Attention Bottlenecks for Multimodal Fusion

Authors: Arsha Nagrani, Shan Yang, Anurag Arnab, Aren Jansen, Cordelia Schmid, Chen Sun

NeurIPS 2021 | Conference PDF | Archive PDF | Plain Text | LLM Run Details

Reproducibility Variable Result LLM Response
Research Type Experimental We conduct thorough ablation studies, and achieve state-of-the-art results on multiple audio-visual classification benchmarks including Audioset, Epic-Kitchens and VGGSound.
Researcher Affiliation Industry Arsha Nagrani Shan Yang Anurag Arnab Aren Jansen Cordelia Schmid Chen Sun {anagrani, shanyang, aarnab, arenjansen, cordelias, chensun}@google.com Google Research
Pseudocode No The paper describes the architecture and processes in detail but does not include structured pseudocode or algorithm blocks.
Open Source Code No All code and models will be released.
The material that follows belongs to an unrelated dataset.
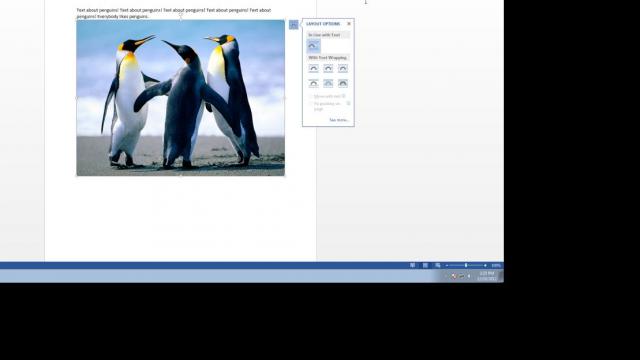Image resolution: width=640 pixels, height=360 pixels.
Task: Switch to Read Mode view in status bar
Action: (413, 265)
Open Datasets Yes We experiment with three video classification datasets Audio Set [21], Epic-Kitchens-100 [12] and VGGSound [10], described in more detail below.
Dataset Splits No For Audio Set, the paper states '20,361 clips for the balanced train set (henceforth referred to as mini-Audio Set or mini AS) and 18,589 clips for the test set.' For VGGSound, '172,427 training and 14,448 test clips.' While train/test splits are provided, explicit details for a validation set split are not present.
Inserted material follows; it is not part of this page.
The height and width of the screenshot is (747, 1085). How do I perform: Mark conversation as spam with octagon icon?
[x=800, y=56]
Hardware Specification Yes All models (across datasets) are trained with a batch size of 64, synchronous SGD with momentum of 0.9, and a cosine learning rate schedule with warmup of 2.5 epochs on TPU accelerators using the Scenic library [13].
Software Dependencies No The paper mentions using the 'Scenic library [13]' but does not provide a specific version number for it.
Experiment Setup Yes Our backbone architecture follows that of Vi T [16] identically, specifically we use Vi T-Base (Vi T-B, L = 12, NH = 12, d = 3072)... Unless otherwise specialised, we use B = 4 bottleneck tokens for all experiments... We set the base learning rate to 0.5 and train for 50 epochs, using Mixup [59] with α = 0.3 and stochastic depth regularisation [27] with probability p = 0.3. All models (across datasets) are trained with a batch size of 64, synchronous SGD with momentum of 0.9, and a cosine learning rate schedule with warmup of 2.5 epochs.